L'article 3 de la loi sur la commande publique définit tout « contrat public » (public contract) comme un contrat pour la fourniture de biens, de services ou de travaux, un contrat de concession ou un contrat-cadre dont la valeur estimée est supérieure aux seuils fixés par la loi et qui n'est pas un contrat exempté.

L'annexe 1 de la loi sur la commande publique895(*) fixe ainsi les montants seuils à partir desquels un contrat public doit être conclu et qui entrent dans le champ d'application du droit de la commande publique. Le tableau ci-dessous présente les seuils européens actuels (2023) en regard des nouveaux seuils britanniques. Même si les montants ne sont pas identiques - notamment en raison du fait que les seuils britanniques incluant la taxe sur la valeur ajoutée (TVA) -, les seuils de procédure européens et britanniques respectent les mêmes ordres de grandeur. De plus, les nouveaux seuils sont très proches des seuils britanniques applicables avant le Brexit (cf. supra).

En revanche, il existe des différences en termes de catégorisation. En effet, la loi de 2023 a créé une catégorie particulière pour les activités relatives au gaz, au chauffage, à l'électricité, à l'eau, aux transports, aux ports, aéroports et extraction d'énergies fossiles, désignée sous le terme « utilities », qui pourrait se traduire par « services publics » - sans pour autant correspondre à l'acception française de ce terme. Alors que les contrats pour ce type de services étaient auparavant régis par un texte spécifique896(*), la loi sur la commande publique les intègre désormais.

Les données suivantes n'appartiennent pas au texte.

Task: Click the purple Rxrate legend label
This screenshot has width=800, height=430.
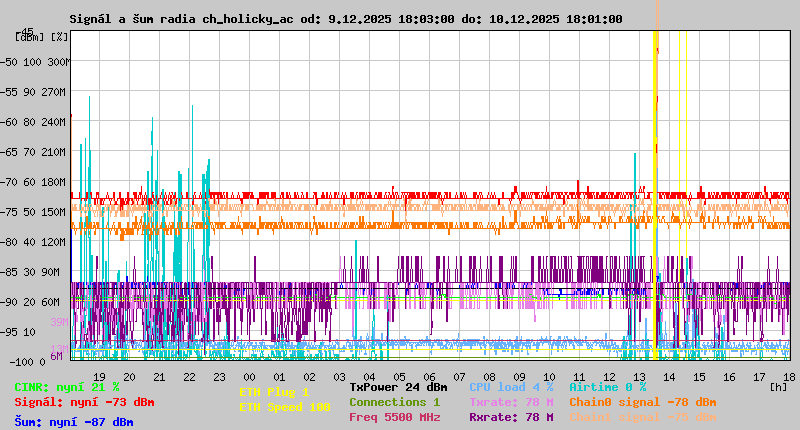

Selon les autorités britanniques, cette consolidation permet de réduire le volume global de la législation sur les marchés publics et de simplifier les règles de passation des marchés897(*).

La catégorie préexistante des contrats « allégés » (light-touch contracts), autorisée par l'article 74 de la directive 2014/24/UE, est maintenue. Cette catégorie concerne certains services sociaux et autres services spécifiques (par exemple en matière de santé ou d'éducation) soumis à des règles de passation de marchés plus souples et à des seuils plus élevés. Selon les lignes directrices, ces services ont en commun d'être des services fournis directement à des individus ou à des groupes de personnes qui justifient donc un traitement spécial et une plus grande flexibilité898(*).

Comparaison des seuils de passation des marchés publics

Type de contrat

Union européenne
(montants hors TVA en euros)

Royaume-Uni
(montants incluant la TVA en livres sterling)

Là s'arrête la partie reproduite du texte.